We asked our readers to tell us about the Danish social taboos they've encountered, so you can avoid making the same mistakes and spare yourself some blushes.


From saying ‘tak for mad’ to using the plastic bar on supermarket conveyor belts, here's a look at a few of the highlights, in the hope that the uncomfortable silences and averted gazes suffered by others may spare you from the same fate.

Tak for mad

You’ll be considered a polite dinner guest if you use the expression ‘tak for mad’ (thanks for the meal), according to a number of the responses sent by readers – but remember to say it after, not before, you eat.

While the French have their wine, Danish drinking customs involving snaps (or schnapps), the eyewateringly strong herbal liqueur, are not to be taken lightly.

“I was a 20-year-old college student, freshly installed with my host family at the beginning of the Easter holidays. At the first of many fancy dinners that week I sipped my akvavit (schnapps) rather than downing it in one gulp. All the older men around the table got a big laugh out of my mistake and made sure I understood how it should be done. Then they laughed even harder when I coughed and gasped after following their example,” wrote Maria Hein, who lives in Thy.

Notifying neighbours

If you live in a Danish city, it’s important to let others in your apartment building know if you’re planning any kind of social gathering, Joshua Cunningham of Copenhagen observes.

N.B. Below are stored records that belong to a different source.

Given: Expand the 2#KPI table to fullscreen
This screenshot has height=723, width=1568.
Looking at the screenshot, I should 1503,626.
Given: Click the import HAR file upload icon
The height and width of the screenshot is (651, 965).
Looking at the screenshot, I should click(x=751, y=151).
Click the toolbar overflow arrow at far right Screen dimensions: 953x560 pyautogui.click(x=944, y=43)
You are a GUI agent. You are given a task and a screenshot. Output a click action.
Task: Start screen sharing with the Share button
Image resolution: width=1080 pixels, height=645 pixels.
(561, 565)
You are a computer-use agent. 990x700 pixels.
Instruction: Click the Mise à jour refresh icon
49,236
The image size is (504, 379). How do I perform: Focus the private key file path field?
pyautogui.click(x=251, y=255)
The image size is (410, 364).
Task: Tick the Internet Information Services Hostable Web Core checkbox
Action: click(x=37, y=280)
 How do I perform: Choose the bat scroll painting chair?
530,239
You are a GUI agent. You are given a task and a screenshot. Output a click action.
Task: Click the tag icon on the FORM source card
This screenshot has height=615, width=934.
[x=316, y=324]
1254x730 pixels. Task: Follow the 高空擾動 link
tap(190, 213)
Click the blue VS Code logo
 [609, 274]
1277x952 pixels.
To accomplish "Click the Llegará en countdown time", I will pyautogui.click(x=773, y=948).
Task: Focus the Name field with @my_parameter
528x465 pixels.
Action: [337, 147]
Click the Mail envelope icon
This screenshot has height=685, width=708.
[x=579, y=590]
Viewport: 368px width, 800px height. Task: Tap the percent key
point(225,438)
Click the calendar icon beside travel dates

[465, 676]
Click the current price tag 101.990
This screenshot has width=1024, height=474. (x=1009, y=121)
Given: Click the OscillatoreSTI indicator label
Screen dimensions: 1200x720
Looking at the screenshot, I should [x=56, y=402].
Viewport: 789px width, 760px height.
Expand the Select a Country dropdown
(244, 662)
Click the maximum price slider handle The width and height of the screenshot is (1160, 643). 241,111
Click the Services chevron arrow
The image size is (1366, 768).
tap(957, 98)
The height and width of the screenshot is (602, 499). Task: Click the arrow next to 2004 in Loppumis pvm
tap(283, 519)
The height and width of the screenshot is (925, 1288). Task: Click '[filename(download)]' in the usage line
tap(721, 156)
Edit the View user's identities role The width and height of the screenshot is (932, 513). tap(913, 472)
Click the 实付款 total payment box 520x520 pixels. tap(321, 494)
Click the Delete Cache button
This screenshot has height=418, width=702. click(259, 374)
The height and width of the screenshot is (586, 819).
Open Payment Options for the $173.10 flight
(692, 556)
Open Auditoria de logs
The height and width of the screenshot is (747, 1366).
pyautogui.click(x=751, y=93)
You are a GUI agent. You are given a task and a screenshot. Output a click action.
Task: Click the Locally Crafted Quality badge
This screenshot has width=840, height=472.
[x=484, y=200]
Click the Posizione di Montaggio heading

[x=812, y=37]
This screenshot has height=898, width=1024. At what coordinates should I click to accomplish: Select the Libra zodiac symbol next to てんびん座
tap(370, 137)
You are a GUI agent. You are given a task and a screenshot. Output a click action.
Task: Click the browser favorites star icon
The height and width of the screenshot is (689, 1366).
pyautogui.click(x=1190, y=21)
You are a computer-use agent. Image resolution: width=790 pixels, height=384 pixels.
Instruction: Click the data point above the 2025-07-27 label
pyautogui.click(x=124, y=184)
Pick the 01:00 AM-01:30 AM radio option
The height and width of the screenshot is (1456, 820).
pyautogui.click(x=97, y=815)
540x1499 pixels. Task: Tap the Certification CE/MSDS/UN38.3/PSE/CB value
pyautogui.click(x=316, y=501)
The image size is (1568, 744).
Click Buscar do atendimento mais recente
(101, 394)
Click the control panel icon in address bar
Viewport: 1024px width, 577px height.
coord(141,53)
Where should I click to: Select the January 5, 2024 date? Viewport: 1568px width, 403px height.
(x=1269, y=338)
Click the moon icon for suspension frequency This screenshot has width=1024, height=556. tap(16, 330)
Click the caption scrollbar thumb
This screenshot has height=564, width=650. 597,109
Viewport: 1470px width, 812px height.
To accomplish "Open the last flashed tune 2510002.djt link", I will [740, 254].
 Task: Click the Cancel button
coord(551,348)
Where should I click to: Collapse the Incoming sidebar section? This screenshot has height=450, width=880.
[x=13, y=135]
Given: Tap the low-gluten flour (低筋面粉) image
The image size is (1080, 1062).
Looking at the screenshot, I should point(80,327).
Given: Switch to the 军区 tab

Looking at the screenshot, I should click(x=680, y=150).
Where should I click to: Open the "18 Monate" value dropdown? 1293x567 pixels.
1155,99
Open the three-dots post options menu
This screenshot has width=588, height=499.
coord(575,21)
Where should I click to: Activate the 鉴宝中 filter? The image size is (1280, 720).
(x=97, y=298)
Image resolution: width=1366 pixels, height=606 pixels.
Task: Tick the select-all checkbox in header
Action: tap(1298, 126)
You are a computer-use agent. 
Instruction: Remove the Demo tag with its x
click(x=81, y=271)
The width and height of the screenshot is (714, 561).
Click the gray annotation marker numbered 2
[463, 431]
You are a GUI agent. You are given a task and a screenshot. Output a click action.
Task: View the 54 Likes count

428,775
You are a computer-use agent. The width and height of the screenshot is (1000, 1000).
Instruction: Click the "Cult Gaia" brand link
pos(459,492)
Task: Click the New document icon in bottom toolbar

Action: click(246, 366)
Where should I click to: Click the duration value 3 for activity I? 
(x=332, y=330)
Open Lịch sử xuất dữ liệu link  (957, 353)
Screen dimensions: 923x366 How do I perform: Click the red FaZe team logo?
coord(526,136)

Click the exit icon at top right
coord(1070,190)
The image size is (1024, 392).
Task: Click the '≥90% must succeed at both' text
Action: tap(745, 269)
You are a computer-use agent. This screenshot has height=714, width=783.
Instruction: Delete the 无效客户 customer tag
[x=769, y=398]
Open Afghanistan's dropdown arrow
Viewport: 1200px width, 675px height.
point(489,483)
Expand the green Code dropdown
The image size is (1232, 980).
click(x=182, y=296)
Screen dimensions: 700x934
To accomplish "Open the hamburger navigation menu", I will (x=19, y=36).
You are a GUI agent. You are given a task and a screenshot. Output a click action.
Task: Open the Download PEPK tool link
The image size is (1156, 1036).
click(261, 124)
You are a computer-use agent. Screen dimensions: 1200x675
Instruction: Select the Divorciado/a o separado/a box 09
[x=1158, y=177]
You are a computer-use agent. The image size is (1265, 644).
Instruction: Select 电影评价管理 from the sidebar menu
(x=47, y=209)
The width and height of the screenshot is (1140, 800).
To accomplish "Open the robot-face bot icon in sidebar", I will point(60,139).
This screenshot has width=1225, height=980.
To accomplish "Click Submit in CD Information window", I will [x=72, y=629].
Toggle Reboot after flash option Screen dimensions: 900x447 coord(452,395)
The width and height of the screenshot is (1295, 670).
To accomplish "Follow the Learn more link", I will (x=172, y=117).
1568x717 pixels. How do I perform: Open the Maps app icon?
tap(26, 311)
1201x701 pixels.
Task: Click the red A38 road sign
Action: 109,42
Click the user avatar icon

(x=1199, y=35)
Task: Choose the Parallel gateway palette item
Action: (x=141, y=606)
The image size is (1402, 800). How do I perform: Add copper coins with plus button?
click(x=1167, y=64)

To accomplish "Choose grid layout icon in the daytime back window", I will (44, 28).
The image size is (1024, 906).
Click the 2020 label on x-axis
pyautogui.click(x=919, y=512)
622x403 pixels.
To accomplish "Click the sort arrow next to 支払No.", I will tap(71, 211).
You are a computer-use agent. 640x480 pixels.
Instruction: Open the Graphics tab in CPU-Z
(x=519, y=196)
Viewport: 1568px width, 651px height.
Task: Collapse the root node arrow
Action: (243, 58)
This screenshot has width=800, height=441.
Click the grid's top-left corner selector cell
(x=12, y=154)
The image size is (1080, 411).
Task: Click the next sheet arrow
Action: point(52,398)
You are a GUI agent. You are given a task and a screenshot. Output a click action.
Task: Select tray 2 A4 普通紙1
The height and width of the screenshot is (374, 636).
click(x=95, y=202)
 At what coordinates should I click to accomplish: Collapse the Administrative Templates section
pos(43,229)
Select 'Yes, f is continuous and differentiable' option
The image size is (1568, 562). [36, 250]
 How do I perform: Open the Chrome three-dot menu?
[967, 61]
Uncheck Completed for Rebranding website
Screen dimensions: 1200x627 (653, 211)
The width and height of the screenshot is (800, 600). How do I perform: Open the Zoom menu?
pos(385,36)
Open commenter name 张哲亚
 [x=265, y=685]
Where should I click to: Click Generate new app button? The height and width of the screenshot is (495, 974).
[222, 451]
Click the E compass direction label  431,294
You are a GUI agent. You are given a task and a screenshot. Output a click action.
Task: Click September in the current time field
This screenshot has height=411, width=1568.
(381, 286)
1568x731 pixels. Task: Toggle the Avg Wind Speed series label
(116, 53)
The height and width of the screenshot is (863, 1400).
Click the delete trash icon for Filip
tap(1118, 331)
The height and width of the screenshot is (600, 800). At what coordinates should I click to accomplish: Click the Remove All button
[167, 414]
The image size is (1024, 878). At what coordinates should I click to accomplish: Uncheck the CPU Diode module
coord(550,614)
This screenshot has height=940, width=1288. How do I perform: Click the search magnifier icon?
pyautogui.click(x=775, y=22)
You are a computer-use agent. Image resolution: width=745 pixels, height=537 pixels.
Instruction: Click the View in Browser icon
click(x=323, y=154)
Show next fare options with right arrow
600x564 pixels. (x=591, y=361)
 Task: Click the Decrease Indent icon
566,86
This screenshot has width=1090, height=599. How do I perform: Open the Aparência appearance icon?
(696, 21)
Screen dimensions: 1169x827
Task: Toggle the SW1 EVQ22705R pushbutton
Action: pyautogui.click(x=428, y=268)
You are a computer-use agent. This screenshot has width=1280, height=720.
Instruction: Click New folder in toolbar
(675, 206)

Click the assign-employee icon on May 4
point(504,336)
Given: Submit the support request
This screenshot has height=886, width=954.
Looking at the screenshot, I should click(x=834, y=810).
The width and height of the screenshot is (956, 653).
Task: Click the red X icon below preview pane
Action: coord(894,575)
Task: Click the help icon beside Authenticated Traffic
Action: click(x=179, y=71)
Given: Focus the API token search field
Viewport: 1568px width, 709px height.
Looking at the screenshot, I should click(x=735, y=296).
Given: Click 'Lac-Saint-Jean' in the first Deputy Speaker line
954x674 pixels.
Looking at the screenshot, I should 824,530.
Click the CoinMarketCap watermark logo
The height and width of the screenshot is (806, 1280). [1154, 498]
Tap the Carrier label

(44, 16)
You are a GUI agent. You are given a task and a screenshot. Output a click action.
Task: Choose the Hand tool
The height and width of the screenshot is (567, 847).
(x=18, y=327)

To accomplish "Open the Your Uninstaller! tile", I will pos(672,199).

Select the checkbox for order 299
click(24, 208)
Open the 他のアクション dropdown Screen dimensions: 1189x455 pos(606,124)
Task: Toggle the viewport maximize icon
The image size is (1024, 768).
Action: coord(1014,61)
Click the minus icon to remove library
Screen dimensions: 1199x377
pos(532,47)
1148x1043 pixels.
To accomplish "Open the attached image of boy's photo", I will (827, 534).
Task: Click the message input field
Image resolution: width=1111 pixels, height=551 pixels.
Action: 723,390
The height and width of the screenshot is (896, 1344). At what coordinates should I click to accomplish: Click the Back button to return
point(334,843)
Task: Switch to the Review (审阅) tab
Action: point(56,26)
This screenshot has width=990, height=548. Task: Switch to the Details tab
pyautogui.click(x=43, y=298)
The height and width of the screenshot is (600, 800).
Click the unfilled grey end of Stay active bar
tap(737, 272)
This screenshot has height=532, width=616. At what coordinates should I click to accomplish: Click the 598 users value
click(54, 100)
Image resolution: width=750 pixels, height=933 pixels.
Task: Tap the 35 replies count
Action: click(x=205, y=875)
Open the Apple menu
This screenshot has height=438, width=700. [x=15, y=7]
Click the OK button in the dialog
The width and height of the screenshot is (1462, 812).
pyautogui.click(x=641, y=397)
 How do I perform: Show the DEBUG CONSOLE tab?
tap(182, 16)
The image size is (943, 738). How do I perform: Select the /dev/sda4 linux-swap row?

Letting people know noise levels might be above normal will probably keep you in good books and stave off complaints – although it seems that, in Cunningham’s case, the reaction was the opposite.

“I organised a gathering without leaving a note in the corridor. Some neighbours didn't know how to behave,” he writes.

Although you should inform neighbours about parties, you probably shouldn’t do it in person. Danes are not forthcoming about casually greeting strangers, including neighbours.

“I said ‘hej’ to a neighbour when he exited his house and I was entering. Awkward! He replied with an uncomfortable ‘hej’ too,” wrote Pavlos Rizos, who lived in Copenhagen.

Personal space

Punctuality and personal space, were both mentioned by Ilse Polanco of Aalborg as ways of inadvertently winding Danes the wrong way with socially inappropriate behaviour.

“I hugged one of my roommates a few days after meeting her because it was her birthday. I’ve never seen anyone more uncomfortable,” Polanco wrote.

“I arrived one hour late to my own birthday party. The host wasn't happy,” Lorenzo Luis Albano of Copenhagen said.

But if it is your birthday, don’t forget to buy your own cake – coworkers might consider you a bit of a killjoy if you fail to follow this convention, several readers observed.

Chivalry, meanwhile, is not a concept valued particularly highly.

Do not “be polite and open the door, letting another person go first,” Pavlos Rizos wrote.

The reaction to the gesture was as if the other person was thinking: “Why?! Am I incapable of doing this myself?”, Rizos writes.

It's also unacceptable to make chirpy sounds in public.

“Never whistle outside your house,” Hailey Landren, who has lived in Søborg, Odense, Copenhagen, Vejle and Birkerød wrote.

“I whistled while riding my bike and everyone looked at me and would stop walking around to see where the heck the whistling was coming from,” she explained.


“Putting the bar down on the conveyor belt at the supermarket after you've put all your groceries on,” is crucial if you want to avoid being on the end of “sighs and bad looks”, Alex Campbell, who has lived in Copenhagen for five years, said.

We also asked whether any Danish social faux pas were particular to specific regions of the country.

Not many of our readers where aware of geographical taboos, although Aleks Dimitrova helpfully advised not to “ask people from Fyn if Albani is Albanian beer”.